Rapat Dengar Pendapat Bersama Komisi II DPR RI Diikuti Bupati Eka Putra

BATUSANGKAR – Rapat Dengar Pendapat (RPD) bersama Komisi II Dewan Perwakilan Rakyat Republik Indonesia (DPR RI) diikuti Bupati Eka Putra.

Dikutip dari rellis Prokopim Setdakab, pada kegiatan kemarin Bupati Eka Putra hadir bersama 13 bupati dan walikota se-Sumatera Barat.

Wakil Ketua Komisi II Syamsurizal mengatakan RPD dilaksanakan guna mendengarkan masukan dari kepala daerah atau yang mewakili terhadap penyusunan Rancangan perubahan Undang-Undang Dasar Hukum Pembentukan Kabupaten/Kota.

“Sebagaimana kita ketahui, pada Agustus 2020 Komisi II sudah membuat semacam kajian, dan ternyata ada 20 Provinsi dan 254 Kabupaten/Kota pembentukannya masih merujuk pada UUDS 1950, sehingga hal ini dirasa perlu dilakukan perubahan dan disesuaikan dengan kondisi saat ini,” jelasnya..

Bupati Eka Putra menjelaskan Undang-Undang Nomor 12 Tahun 1956 tentang Pembentukan Daerah Otonom Kabupaten Dalam Lingkungan Daerah Propinsi Sumatera Tengah merupakan dasar dari pembentukan Kabupaten Tanah Datar sudah tidak relevan dengan perkembangan keaadaan.

“Tidak relevan karena mengingat telah terbitnya Undang-Undang Nomor 17 Tahun 2022 tentang Provinsi Sumatera Barat, yang filosofinya ”adat basandi sara’, sara’ basandi kitabullah” dan Kabupaten Tanah Datar merupakan salah satu Kabupaten dari 19 Kabupaten/Kota di Provinsi Sumatera Barat,” sampainya.

Dikatakan dengan adanya penyusunan Rancangan Undang-Undang tentang Kabupaten Tanah Datar di Provinsi Sumatera Barat ini, menyambut dengan sangat baik.

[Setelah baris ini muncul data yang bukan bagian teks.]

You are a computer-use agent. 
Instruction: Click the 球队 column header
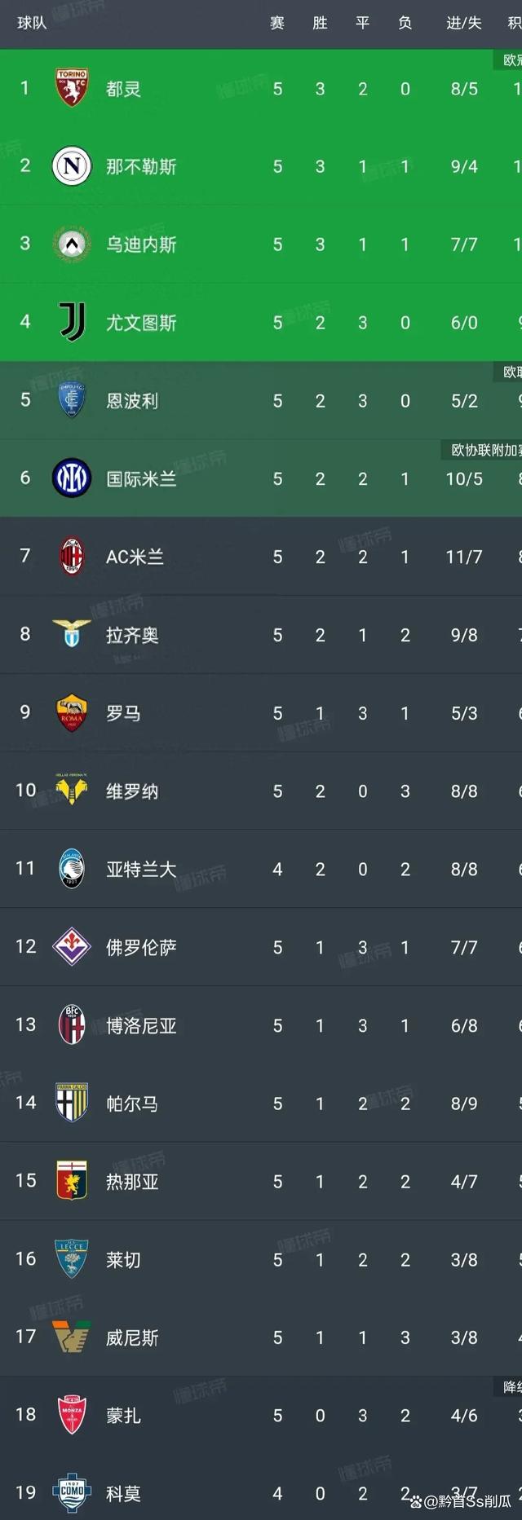coord(32,23)
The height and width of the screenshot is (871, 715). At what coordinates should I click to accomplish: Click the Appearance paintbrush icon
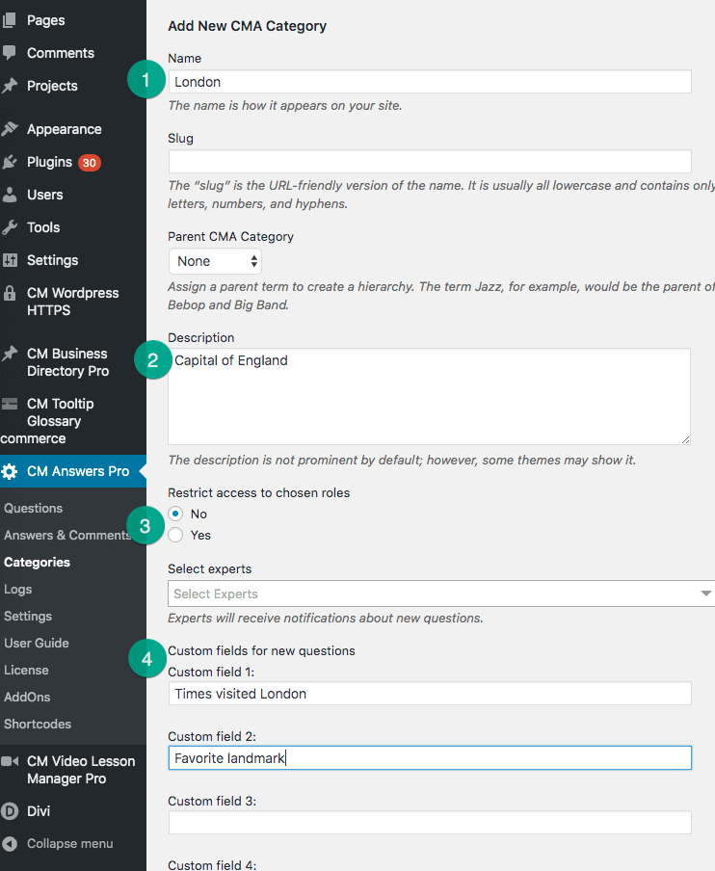(10, 129)
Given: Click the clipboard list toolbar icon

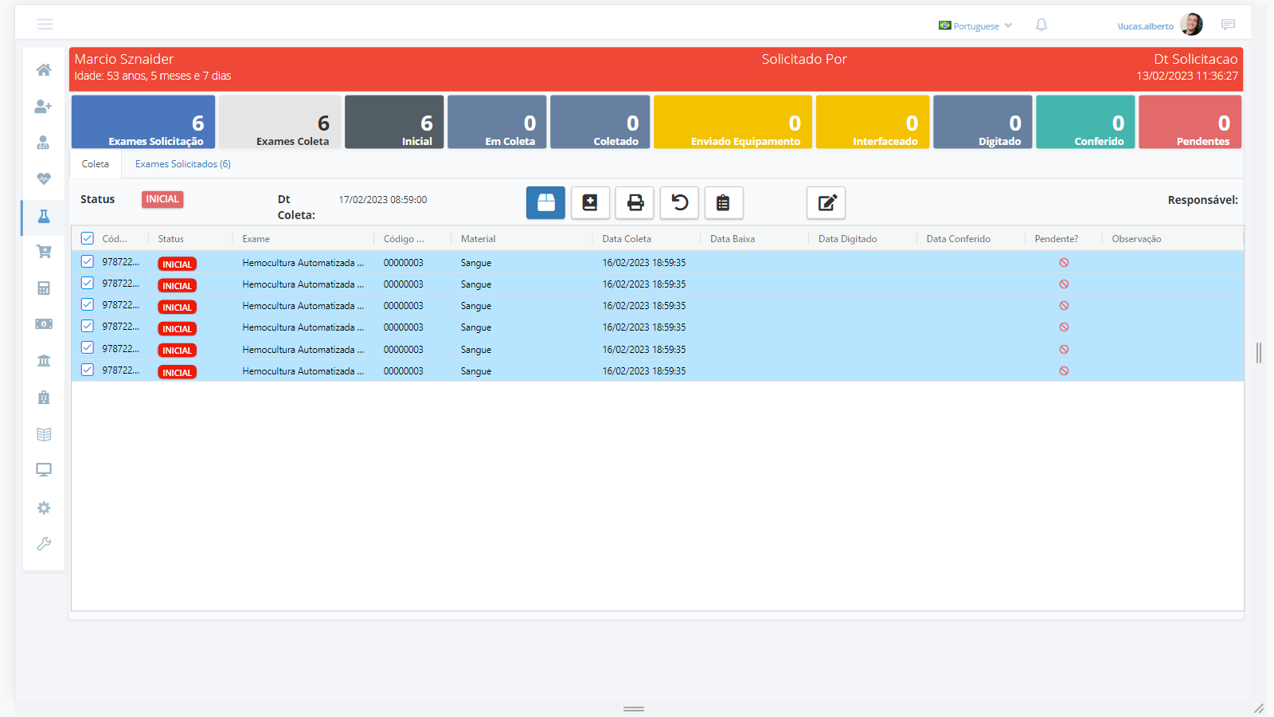Looking at the screenshot, I should click(x=723, y=203).
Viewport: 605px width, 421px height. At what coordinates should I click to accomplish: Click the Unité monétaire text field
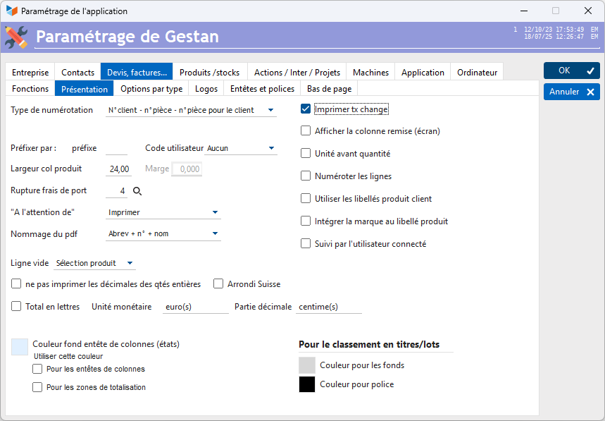pyautogui.click(x=195, y=307)
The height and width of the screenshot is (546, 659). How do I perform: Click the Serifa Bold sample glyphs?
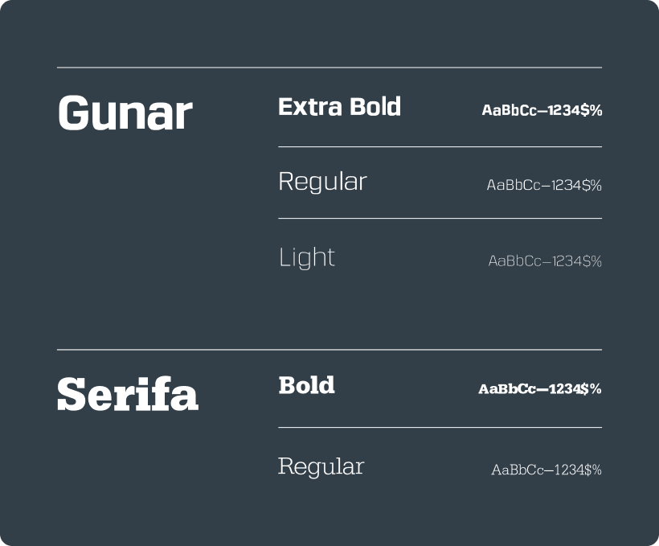(x=540, y=389)
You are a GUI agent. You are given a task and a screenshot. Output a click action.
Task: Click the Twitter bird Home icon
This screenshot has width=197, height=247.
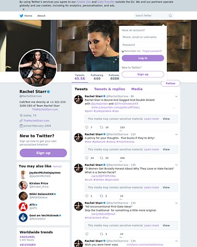point(21,16)
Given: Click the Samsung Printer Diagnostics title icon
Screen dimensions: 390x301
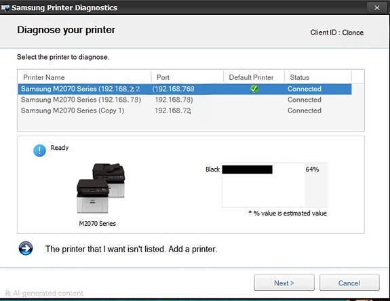Looking at the screenshot, I should (5, 8).
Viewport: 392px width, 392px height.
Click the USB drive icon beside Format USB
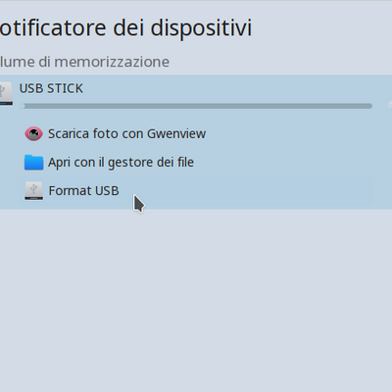tap(33, 191)
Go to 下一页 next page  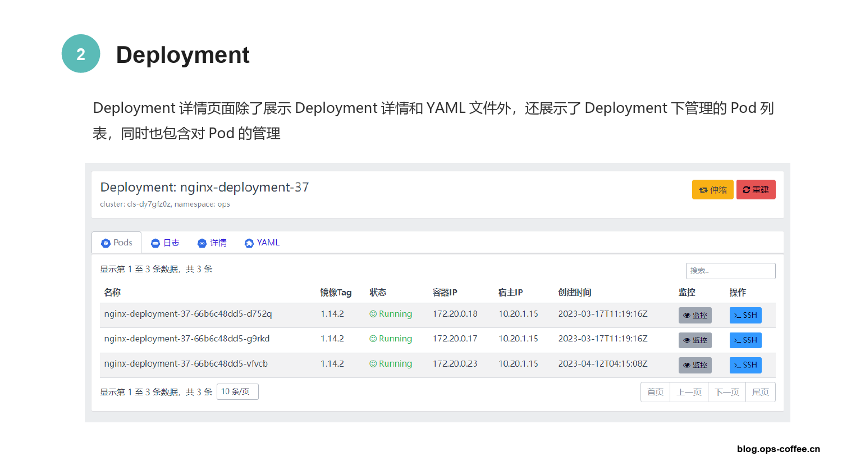726,392
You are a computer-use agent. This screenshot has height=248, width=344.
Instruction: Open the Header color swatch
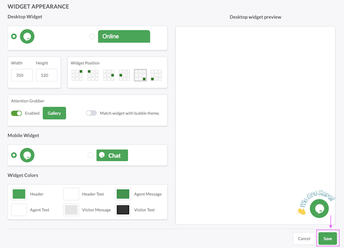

“Kami mendukung adanya rancangan Undang-Undang ini karena relevan dengan Kebutuhan Kabupaten Tanah Datar, serta memberikan kepastian dan landasan hukum tentang cakupan wilayah Kabupaten Tanah Datar,” kata Eka Putra.

Diungkapkannya dikarenakan Tanah Datar merupakan salah satu daerah otonom di Sumbar, maka dalam penyusunan Rancangan Undang-Undang tentang Kabupaten Tanah Datar di Provinsi Sumatera Barat ini, materi muatan yang dimuat dalam peraturan perundang-undangan mengenai daerah otonom juga harus menjadi bagian dalam pengaturan Tanah Datar.

“Adapun muatan yang dimuat, diantaranya pembentukan, cakupan wilayah, batas wilayah, ibukota dan urusan pemerintahan, bahkan perlu juga memuat potensi dan karakteristik khas daerah dengan memperhatikan kearifan lokal Tanah Datar sebagai Luhak Nan Tuo dan kota budaya,” tandasnya.

Dalam kegiatan yang turut didampingi Asisten Administrasi Perekonomian dan Pembangunan Alfian Jamrah, Plh. Asisten Pemerintahan dan Kesra Arif Gani, Kabag Hukum Audia Safitri dan Kabag Prokopim Dedi Tri Widono. (ydi)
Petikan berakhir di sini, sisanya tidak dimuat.